We analyzed, in transgenic mice, the cellular expression pattern of the quail fast skeletal muscle troponin I (TnIfast) gene and of a chimeric reporter construct in which quail TnIfast DNA sequences drive expression of E. coli beta-galactosidase (beta-gal). Both constructs were actively expressed in skeletal muscle and specifically in fast, as opposed to slow, muscle fibers. Unexpectedly, both constructs showed a marked differential expression among the adult fast fiber subtypes according to the pattern IIB > IIX > IIA. This expression pattern was consistent in multiple lines and differed from the endogenous mouse TnIfast pattern, which shows approximately equal expression in all fast fibers. These observations indicate that distinct regulatory mechanisms contribute to high-level expression of TnIfast in the various fast fiber subtypes and suggest that the outwardly simple pattern of equal expression in all fast fiber types shown by the endogenous mouse TnIfast gene is based on an intricate system of counterbalancing mechanisms. The adult expression pattern of the TnIfast/beta-gal construct emerged in a two-stage developmental process. Differential expression in fast versus slow fibers was evident in neonatal animals, although expression in fast fibers was relatively weak and homogeneous. During the first two weeks of postnatal life, expression in maturing IIB fibers was greatly increased whereas that in IIA/IIX fibers remained weak, giving rise to marked differential expression among fast fiber types. Thus at least two serially acting (pre- and post-natal) fiber-type-specific regulatory mechanisms contribute to high-level gene expression in adult fast muscle fibers. Unexpected similarities between TnIfast transgene expression and that of the myosin heavy chain gene family (which includes differentially expressed IIB-, IIX- and IIA-specific members) suggest that similar mechanisms may regulate adult fast muscle gene expression in a variety of unrelated muscle gene families.

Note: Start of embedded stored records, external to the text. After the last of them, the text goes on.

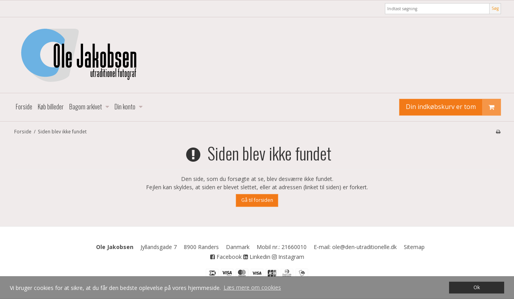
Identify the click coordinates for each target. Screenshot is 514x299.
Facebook (226, 256)
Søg (495, 8)
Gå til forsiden (257, 200)
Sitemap (414, 247)
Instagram (288, 256)
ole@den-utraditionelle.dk (364, 247)
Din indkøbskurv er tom (453, 107)
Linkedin (256, 256)
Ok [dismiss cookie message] (476, 287)
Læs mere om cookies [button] (252, 287)
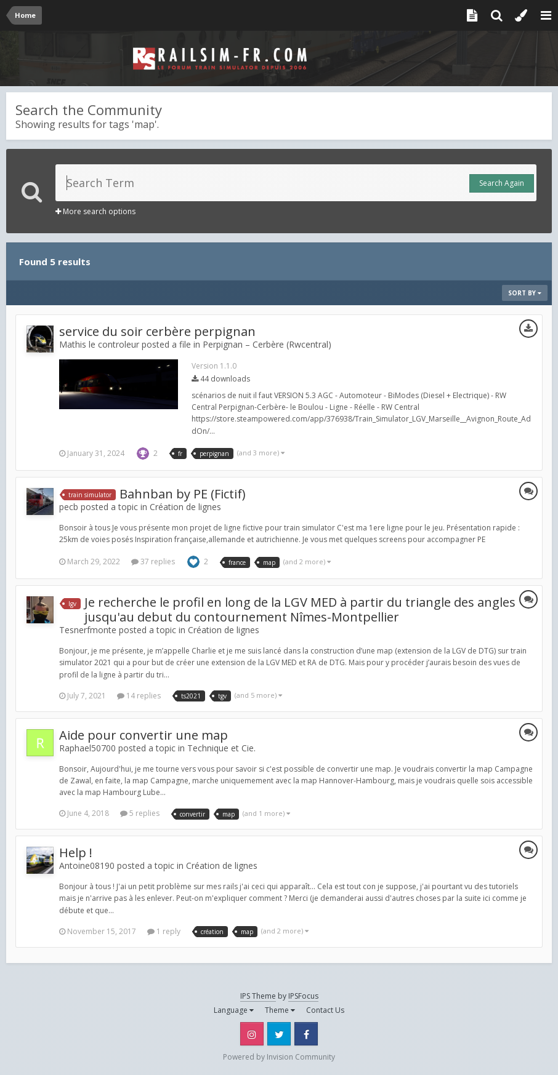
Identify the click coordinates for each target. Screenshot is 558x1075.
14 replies (139, 695)
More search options (95, 211)
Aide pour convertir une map (143, 735)
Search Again (501, 183)
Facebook (306, 1033)
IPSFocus (303, 996)
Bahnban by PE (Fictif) (182, 494)
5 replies (140, 813)
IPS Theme (258, 996)
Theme (280, 1010)
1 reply (163, 931)
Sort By (524, 293)
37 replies (153, 561)
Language (234, 1010)
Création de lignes (185, 507)
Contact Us (325, 1010)
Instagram (252, 1033)
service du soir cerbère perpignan (157, 331)
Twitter (279, 1033)
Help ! (75, 852)
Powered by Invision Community (279, 1057)
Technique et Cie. (221, 748)
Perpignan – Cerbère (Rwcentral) (267, 344)
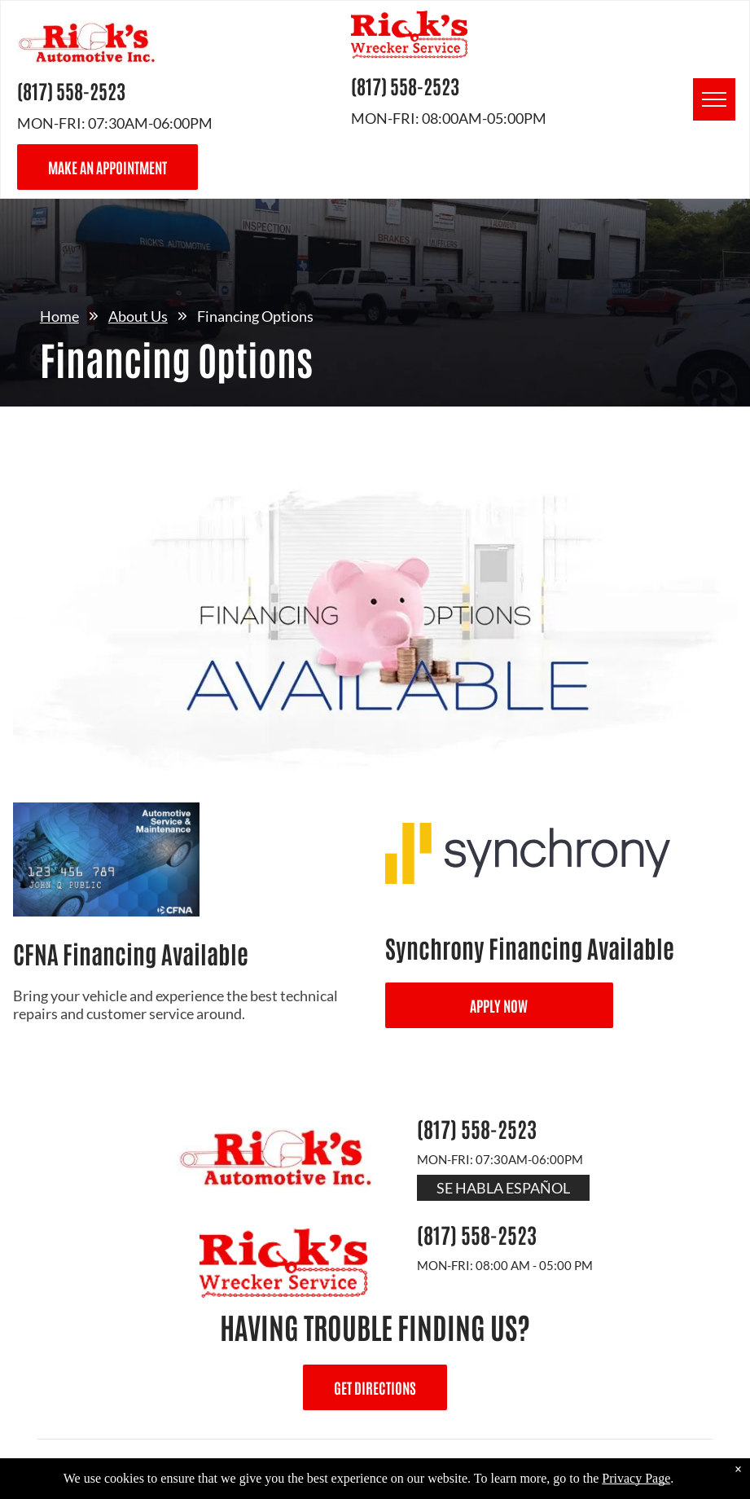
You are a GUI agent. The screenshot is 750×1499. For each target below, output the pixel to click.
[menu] (714, 99)
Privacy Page (636, 1478)
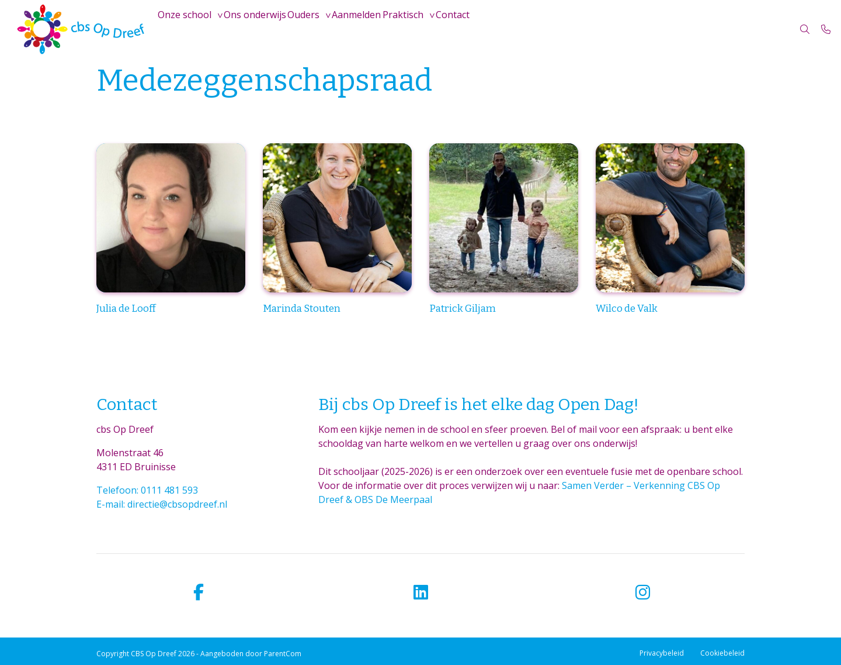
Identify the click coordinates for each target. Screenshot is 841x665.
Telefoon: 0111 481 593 (147, 490)
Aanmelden (393, 29)
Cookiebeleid (722, 653)
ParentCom (282, 654)
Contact (510, 29)
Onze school (190, 29)
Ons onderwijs (270, 29)
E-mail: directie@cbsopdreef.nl (161, 504)
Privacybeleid (662, 653)
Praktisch (449, 29)
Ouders (330, 29)
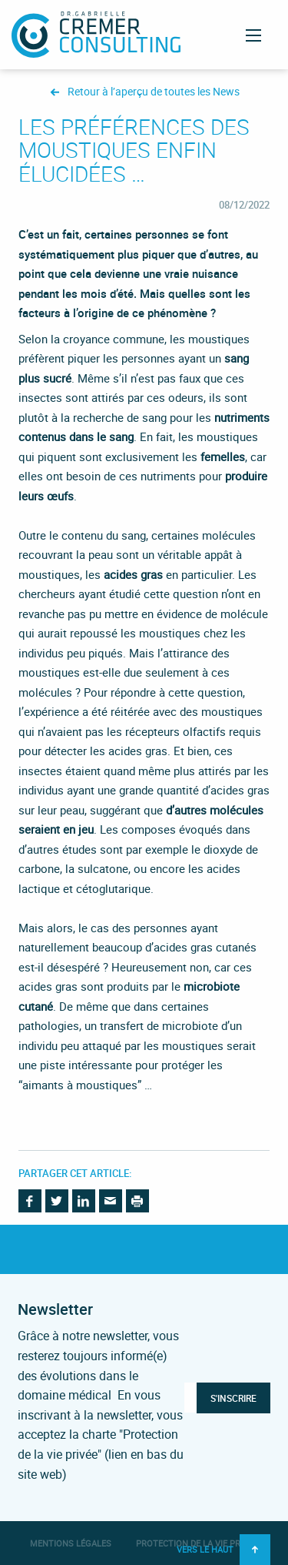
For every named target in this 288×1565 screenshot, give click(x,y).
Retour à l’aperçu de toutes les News (154, 92)
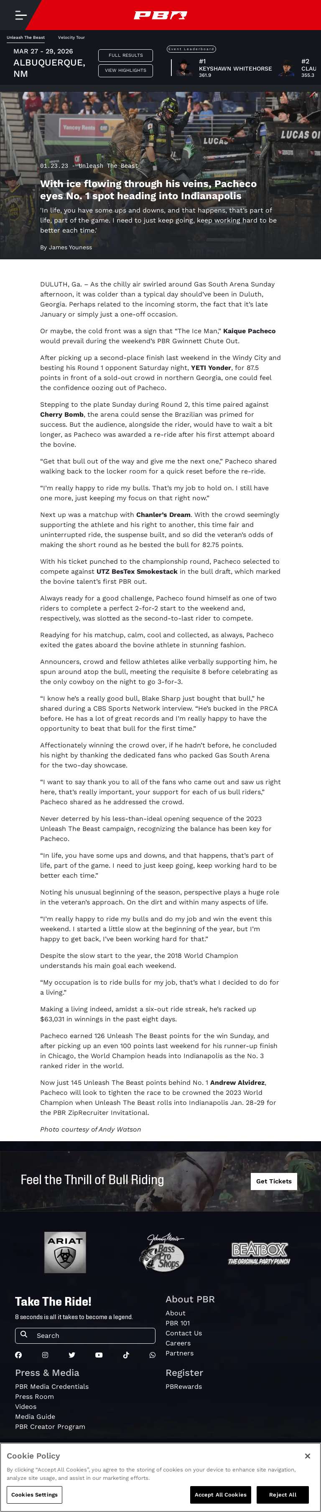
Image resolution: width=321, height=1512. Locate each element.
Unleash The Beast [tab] (26, 37)
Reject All (282, 1495)
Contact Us (184, 1333)
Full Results (126, 55)
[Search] (93, 1335)
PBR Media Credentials (52, 1386)
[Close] (307, 1456)
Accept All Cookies (221, 1495)
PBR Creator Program (50, 1427)
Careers (178, 1343)
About (176, 1313)
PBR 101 (178, 1323)
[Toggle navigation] (21, 15)
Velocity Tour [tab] (71, 37)
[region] (160, 1477)
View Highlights (125, 70)
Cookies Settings (34, 1495)
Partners (180, 1353)
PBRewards (184, 1386)
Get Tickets (274, 1181)
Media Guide (35, 1417)
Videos (25, 1407)
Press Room (34, 1397)
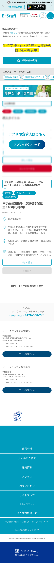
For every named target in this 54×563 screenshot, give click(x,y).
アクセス (27, 476)
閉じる (51, 5)
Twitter (22, 434)
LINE (31, 434)
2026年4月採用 (11, 77)
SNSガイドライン (27, 504)
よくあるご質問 (27, 458)
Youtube (41, 434)
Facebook (12, 434)
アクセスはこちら (27, 354)
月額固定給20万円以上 (34, 77)
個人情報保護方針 (27, 512)
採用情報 (27, 467)
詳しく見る (27, 262)
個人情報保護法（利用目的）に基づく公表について (27, 522)
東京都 (8, 193)
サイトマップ (27, 495)
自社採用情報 (10, 197)
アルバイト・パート (25, 193)
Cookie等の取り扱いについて (27, 530)
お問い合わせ (27, 486)
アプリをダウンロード (27, 144)
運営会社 (27, 448)
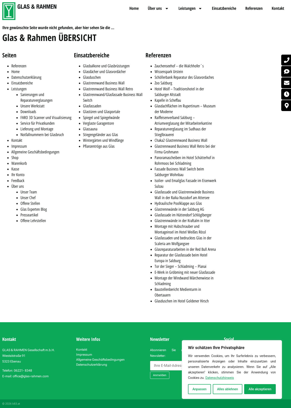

我们在转基因小鼠中分析了鹌鹑快肌肌钙蛋白I(TnIfast)基因以及一个嵌合报告构建体的细胞表达模式,该嵌合报告构建体中鹌鹑TnIfast DNA序列驱动大肠杆菌β-半乳糖苷酶(β-gal)的表达。两种构建体均在骨骼肌中活跃表达,且特异性地在快肌纤维而非慢肌纤维中表达。出乎意料的是,根据IIB > IIX > IIA模式,两种构建体在成年快肌纤维亚型中均表现出明显的差异表达。这种表达模式在多个品系中是一致的,并且与内源性小鼠TnIfast模式不同,内源性小鼠TnIfast模式在所有快肌纤维中表达大致相等。这些观察结果表明,不同的调控机制有助于TnIfast在各种快肌纤维亚型中的高水平表达,并表明内源性小鼠TnIfast基因在所有快肌纤维类型中表现出的表面上简单的相等表达模式是基于一个复杂的平衡机制系统。TnIfast/β-gal构建体的成年表达模式在一个两阶段的发育过程中出现。快肌纤维与慢肌纤维之间的差异表达在新生动物中很明显,尽管快肌纤维中的表达相对较弱且均匀。在出生后的前两周,成熟IIB纤维中的表达大幅增加,而IIA/IIX纤维中的表达仍然较弱,导致快肌纤维类型之间出现明显的差异表达。因此,至少有两种相继作用(出生前和出生后)的纤维类型特异性调控机制有助于成年快肌纤维中的高水平基因表达。TnIfast转基因表达与肌球蛋白重链基因家族(包括差异表达的IIB、IIX和IIA特异性成员)的表达之间意外的相似性表明,类似的机制可能调节各种不相关肌肉基因家族中的成年快肌基因表达。